In high-volume nonaccredited centers, the in-hospital mortality rate was comparable with that for low-volume hospitals managing fewer than 50 stapling cases per year (0.22 vs 0.17 %, respectively). This finding may reflect the fact that accreditation in bariatric surgery with the requisite facility, equipment infrastructure, staff, and surgeon experience may be a more important factor than having a high annual threshold case volume [22].

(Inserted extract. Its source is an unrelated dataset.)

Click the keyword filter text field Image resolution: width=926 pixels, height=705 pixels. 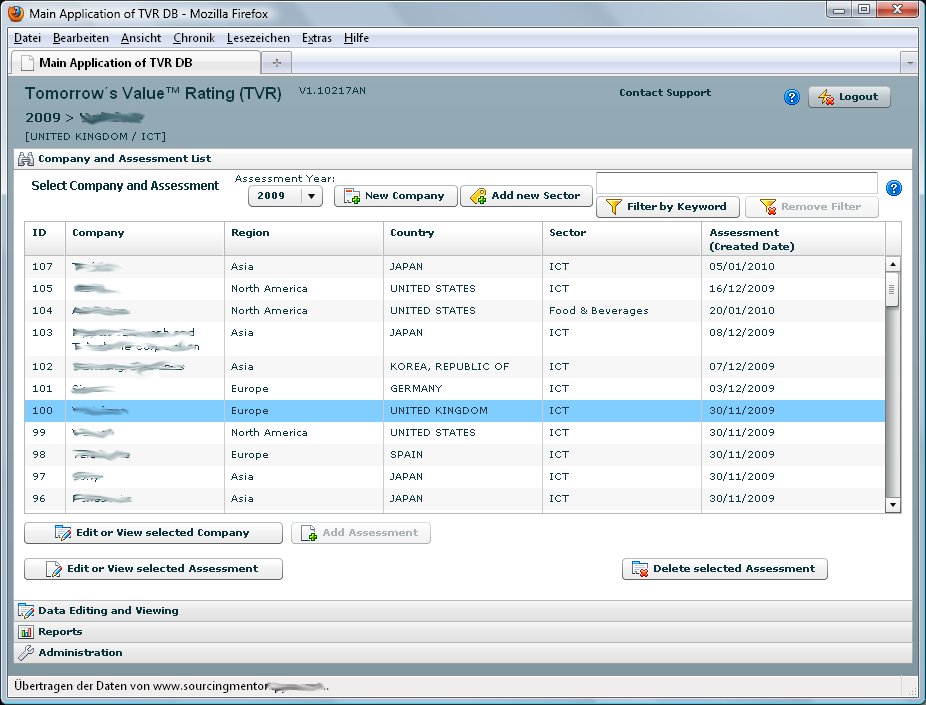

Our results are in contrast to those reported by Dimick et al. [23], who compared bariatric surgery complications before and after implementation of the Medicare national coverage determination and found that the rates for complications and reoperation before and after the CMS policy did not differ significantly and suggested that Medicare should reconsider the policy. The study by Dimick et al. [23] was flawed by the use of non-Medicare patients as the control group, assuming that they were not exposed to the accreditation policy. This was not accurate because non-medicare patients actually were exposed to the accreditation process even earlier than Medicare patients (2006). Accreditation was established by the ASMBS in 2004 and by the ACS in 2005.

Study limitations

This study had several limitations. The NIS database, compiled from discharge abstract data, is limited to in-hospital morbidity and mortality without outpatient follow-up data such as postdischarge complications, readmissions, or long-term outcomes. Therefore, complications or deaths occurring after discharge are not captured in this database. The NIS also lacks important clinical information such as body mass index for risk adjustment, which is an important preoperative factor that can have an impact on outcome. Finally, coding for certain comorbidities and postoperative complications can be vague and subjectively defined compared with other objective variables such as length of hospital stay and in-hospital mortality. Despite these limitations, this study provided a large sample for evaluating the outcome of the proposed MBSAQIP annual threshold volume of 50 stapling cases per year and its impact on accreditation.

Conclusions

Using a national inpatient database, we examined the outcomes for patients with morbid obesity who underwent laparoscopic stapling bariatric procedures and found that centers with an annual hospital volume of 50 stapling cases per year had lower risk-adjusted morbidity and mortality rates than centers that managed fewer than 50 stapling cases per year. Relative to HVCs with accreditation, nonaccredited centers were associated with higher risk-adjusted mortality rates. Even high-volume nonaccredited centers that managed more than 50 cases per year had in-hospital mortality rates similar to those of LVCs. Our data therefore suggest that accreditation may have a greater impact on outcome than volume.